**Запрос 1**
Кого, согласно приведённому тексту, дагестанские представители партии «Народ против коррупции» намеревались выдвинуть кандидатом?

**Приведённый текст**
···
Кампания по выборам дагестанского регионального парламента, ожидаемым в сентябре, с самого начала пошла не по обычному сценарию, который позволял бы основным группировкам местных чиновников, бизнесменов и спортсменов, поделив между собой партийные бренды, на фоне безразличия большинства избирателей привычно занять места в Народном собрании. Возмутителем спокойствия стала федеральная партия «Народ против коррупции», заявившая о своем участии в выборах.

rd.tpprf.ru
Узор

«Фабула» этой истории пока довольно короткая. В марте дагестанские представители партии сообщили о ее участии в региональных выборах и о намерении выдвинуть кандидатом первого заместителя муфтия Дагестана Магомедрасула Саадуева. Одновременно «партийцы» отчетливо обозначили себя в качестве оппозиции, выступив на встречах с местными жителями с жесткой критикой республиканских чиновников.

Неделей позже глава региона Рамазан Абдулатипов фактически многократно повысил значимость этой новости, сочтя нужным публично прокомментировать ее на мероприятии, не имеющем отношения к выборам: «Если я начну заниматься религиозными вопросами, для шейха Магомедрасула (Саадуева) это будет выглядеть смешно и неубедительно. А когда шейх Магомедрасул занимается политикой, для меня это не очень убедительно».
···
**Приведённые строки**
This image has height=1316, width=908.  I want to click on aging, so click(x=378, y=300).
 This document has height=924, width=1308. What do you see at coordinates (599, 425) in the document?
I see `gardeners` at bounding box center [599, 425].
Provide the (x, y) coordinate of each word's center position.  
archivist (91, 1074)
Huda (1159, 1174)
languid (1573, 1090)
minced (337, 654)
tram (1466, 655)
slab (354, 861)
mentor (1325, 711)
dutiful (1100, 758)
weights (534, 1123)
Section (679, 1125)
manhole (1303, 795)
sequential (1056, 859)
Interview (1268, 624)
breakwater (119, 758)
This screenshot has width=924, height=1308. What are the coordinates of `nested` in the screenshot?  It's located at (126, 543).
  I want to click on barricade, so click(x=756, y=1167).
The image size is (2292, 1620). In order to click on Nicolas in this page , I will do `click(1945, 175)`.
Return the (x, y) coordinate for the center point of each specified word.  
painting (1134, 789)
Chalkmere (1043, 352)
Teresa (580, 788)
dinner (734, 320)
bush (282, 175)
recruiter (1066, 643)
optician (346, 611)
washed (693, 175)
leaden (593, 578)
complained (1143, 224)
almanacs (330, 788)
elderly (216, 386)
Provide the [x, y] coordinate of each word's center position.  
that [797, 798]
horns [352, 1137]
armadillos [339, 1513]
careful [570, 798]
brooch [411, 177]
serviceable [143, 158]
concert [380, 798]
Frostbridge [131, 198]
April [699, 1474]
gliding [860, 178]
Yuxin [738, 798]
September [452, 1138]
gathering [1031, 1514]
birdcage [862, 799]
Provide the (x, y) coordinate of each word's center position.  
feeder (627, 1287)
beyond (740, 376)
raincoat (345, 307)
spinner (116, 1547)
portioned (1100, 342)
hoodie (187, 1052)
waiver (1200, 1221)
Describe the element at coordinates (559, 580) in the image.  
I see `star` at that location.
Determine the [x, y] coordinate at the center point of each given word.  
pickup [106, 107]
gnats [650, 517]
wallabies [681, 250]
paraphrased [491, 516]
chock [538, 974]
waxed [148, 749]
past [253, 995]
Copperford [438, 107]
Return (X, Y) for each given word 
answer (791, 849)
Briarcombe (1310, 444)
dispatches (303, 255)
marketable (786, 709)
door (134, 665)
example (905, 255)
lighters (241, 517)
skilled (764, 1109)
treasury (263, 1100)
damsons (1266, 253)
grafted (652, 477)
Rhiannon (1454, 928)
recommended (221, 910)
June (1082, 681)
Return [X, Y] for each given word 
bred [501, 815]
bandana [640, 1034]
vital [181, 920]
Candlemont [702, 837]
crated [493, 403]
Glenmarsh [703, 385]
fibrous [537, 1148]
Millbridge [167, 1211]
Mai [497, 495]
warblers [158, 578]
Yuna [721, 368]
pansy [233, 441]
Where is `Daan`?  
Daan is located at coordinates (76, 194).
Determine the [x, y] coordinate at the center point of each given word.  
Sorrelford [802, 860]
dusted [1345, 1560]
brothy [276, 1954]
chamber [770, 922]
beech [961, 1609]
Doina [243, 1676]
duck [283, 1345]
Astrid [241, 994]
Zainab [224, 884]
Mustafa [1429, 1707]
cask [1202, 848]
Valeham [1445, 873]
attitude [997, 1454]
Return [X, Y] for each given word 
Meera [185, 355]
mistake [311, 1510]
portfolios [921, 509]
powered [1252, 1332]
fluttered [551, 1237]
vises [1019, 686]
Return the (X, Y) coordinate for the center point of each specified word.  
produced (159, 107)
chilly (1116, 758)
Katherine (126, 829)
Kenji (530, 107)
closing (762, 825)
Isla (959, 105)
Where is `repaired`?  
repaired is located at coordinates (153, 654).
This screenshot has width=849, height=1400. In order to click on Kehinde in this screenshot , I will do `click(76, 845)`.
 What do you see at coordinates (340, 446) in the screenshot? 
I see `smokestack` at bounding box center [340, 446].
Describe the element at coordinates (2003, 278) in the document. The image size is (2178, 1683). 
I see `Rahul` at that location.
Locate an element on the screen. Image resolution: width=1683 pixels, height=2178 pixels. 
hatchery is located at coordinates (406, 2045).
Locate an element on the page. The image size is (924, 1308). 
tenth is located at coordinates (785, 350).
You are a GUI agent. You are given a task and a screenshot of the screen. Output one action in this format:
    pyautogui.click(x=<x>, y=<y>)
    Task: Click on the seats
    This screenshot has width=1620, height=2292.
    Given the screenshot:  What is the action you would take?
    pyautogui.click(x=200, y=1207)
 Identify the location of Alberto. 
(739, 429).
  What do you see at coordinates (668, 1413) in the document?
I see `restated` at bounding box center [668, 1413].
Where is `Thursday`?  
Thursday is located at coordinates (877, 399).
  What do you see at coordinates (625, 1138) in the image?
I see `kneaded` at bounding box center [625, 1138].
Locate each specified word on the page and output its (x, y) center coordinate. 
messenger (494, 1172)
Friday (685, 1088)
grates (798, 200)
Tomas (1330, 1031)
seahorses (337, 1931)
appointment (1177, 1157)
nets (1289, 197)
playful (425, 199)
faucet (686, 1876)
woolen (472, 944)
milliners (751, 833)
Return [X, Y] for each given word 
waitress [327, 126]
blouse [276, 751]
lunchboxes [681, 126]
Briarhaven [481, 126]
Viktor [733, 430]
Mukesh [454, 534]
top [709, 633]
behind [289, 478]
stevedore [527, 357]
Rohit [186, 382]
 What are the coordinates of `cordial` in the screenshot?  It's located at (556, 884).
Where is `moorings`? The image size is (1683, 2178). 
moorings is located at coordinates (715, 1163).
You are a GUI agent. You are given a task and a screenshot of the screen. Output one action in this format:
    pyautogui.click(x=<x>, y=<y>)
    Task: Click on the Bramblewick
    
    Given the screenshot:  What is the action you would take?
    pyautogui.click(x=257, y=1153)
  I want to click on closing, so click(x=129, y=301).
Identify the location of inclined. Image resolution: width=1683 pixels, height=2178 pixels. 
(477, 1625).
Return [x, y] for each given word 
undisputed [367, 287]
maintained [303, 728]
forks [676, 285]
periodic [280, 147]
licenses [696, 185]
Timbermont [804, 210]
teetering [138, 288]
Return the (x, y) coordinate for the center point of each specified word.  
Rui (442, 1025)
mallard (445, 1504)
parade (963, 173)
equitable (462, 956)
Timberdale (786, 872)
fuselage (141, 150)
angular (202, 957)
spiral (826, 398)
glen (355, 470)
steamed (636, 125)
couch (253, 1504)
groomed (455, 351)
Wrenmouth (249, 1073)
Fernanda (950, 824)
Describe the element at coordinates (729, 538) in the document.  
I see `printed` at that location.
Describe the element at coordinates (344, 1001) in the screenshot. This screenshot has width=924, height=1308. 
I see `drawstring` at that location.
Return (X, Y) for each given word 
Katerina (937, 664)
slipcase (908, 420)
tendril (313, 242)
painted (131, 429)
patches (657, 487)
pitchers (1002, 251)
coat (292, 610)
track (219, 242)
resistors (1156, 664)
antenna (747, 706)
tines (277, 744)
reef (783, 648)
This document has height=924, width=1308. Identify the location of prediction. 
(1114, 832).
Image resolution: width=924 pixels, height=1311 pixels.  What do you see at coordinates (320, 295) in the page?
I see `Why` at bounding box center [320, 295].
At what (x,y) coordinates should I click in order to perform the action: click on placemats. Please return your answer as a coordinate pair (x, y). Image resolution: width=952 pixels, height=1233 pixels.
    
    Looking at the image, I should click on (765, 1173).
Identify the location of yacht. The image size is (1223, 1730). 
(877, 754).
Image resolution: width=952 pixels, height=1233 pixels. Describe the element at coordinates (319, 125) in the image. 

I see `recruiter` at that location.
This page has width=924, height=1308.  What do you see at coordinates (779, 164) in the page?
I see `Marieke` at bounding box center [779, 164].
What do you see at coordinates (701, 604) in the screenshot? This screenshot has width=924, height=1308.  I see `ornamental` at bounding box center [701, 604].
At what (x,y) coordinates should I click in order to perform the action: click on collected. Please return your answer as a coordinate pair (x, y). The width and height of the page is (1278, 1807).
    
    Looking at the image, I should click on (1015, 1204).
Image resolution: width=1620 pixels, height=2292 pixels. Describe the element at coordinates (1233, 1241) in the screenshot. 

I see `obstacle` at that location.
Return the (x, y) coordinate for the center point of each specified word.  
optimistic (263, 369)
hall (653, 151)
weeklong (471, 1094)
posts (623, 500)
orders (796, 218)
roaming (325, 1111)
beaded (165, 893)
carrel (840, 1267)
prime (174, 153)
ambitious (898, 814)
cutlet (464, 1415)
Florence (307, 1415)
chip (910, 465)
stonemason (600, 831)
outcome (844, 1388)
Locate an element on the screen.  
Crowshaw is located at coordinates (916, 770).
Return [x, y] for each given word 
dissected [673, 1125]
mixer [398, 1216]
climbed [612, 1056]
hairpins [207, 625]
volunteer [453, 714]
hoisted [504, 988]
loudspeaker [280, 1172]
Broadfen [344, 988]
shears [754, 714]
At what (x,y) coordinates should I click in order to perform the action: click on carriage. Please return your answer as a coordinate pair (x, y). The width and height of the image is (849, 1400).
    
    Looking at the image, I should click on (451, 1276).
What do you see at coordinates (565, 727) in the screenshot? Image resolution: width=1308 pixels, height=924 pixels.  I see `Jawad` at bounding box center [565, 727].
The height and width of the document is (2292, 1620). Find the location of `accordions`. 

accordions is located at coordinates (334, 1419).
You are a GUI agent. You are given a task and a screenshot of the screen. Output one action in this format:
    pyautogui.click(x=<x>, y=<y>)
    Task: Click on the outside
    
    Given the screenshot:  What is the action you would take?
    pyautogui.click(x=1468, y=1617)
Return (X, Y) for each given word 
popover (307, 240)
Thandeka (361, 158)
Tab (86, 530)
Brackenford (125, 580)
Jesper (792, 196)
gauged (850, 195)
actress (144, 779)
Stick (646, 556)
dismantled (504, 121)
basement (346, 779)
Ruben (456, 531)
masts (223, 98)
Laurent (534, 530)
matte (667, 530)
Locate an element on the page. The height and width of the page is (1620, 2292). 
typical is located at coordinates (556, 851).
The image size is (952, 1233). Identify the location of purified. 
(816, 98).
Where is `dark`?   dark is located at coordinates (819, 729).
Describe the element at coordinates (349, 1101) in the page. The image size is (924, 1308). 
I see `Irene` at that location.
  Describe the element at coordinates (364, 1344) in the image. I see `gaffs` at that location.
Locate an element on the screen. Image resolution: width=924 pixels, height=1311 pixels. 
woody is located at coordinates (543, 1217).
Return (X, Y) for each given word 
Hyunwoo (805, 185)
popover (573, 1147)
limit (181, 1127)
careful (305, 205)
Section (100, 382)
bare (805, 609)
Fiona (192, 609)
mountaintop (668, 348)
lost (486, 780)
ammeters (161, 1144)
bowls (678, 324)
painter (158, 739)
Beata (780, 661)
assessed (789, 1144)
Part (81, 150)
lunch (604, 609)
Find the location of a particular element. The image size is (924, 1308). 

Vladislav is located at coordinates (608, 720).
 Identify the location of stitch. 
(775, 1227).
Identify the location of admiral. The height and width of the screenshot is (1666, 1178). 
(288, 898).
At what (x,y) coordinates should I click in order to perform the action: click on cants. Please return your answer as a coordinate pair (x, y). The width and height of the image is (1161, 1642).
···
**Запрос 2**
Преобразуйте приведённые строки, начиная со строки с «cask [1202, 848]» и заканчивая строкой с «center [668, 1413].», в таблицу Markdown со столбцами «№» и «Строка». Пустые строки пропустите.

**Ответ 1**
Первого заместителя муфтия Дагестана Магомедрасула Саадуева.

**Ответ 2**
| № | Строка |
|---|---|
| 1 | cask [1202, 848] |
| 2 | Valeham [1445, 873] |
| 3 | attitude [997, 1454] |
| 4 | Return [X, Y] for each given word  |
| 5 | Meera [185, 355] |
| 6 | mistake [311, 1510] |
| 7 | portfolios [921, 509] |
| 8 | powered [1252, 1332] |
| 9 | fluttered [551, 1237] |
| 10 | vises [1019, 686] |
| 11 | Return the (X, Y) coordinate for the center point of each specified word.   |
| 12 | produced (159, 107) |
| 13 | chilly (1116, 758) |
| 14 | Katherine (126, 829) |
| 15 | Kenji (530, 107) |
| 16 | closing (762, 825) |
| 17 | Isla (959, 105) |
| 18 | Where is `repaired`?   |
| 19 | repaired is located at coordinates (153, 654). |
| 20 | This screenshot has width=849, height=1400. In order to click on Kehinde in this screenshot , I will do `click(76, 845)`. |
| 21 |  What do you see at coordinates (340, 446) in the screenshot?  |
| 22 | I see `smokestack` at bounding box center [340, 446]. |
| 23 | Describe the element at coordinates (2003, 278) in the document. The image size is (2178, 1683).  |
| 24 | I see `Rahul` at that location. |
| 25 | Locate an element on the screen. Image resolution: width=1683 pixels, height=2178 pixels.  |
| 26 | hatchery is located at coordinates (406, 2045). |
| 27 | Locate an element on the page. The image size is (924, 1308).  |
| 28 | tenth is located at coordinates (785, 350). |
| 29 | You are a GUI agent. You are given a task and a screenshot of the screen. Output one action in this format: |
| 30 |     pyautogui.click(x=<x>, y=<y>) |
| 31 |     Task: Click on the seats |
| 32 |     This screenshot has width=1620, height=2292. |
| 33 |     Given the screenshot:  What is the action you would take? |
| 34 |     pyautogui.click(x=200, y=1207) |
| 35 |  Identify the location of Alberto.  |
| 36 | (739, 429). |
| 37 |   What do you see at coordinates (668, 1413) in the document? |
| 38 | I see `restated` at bounding box center [668, 1413]. |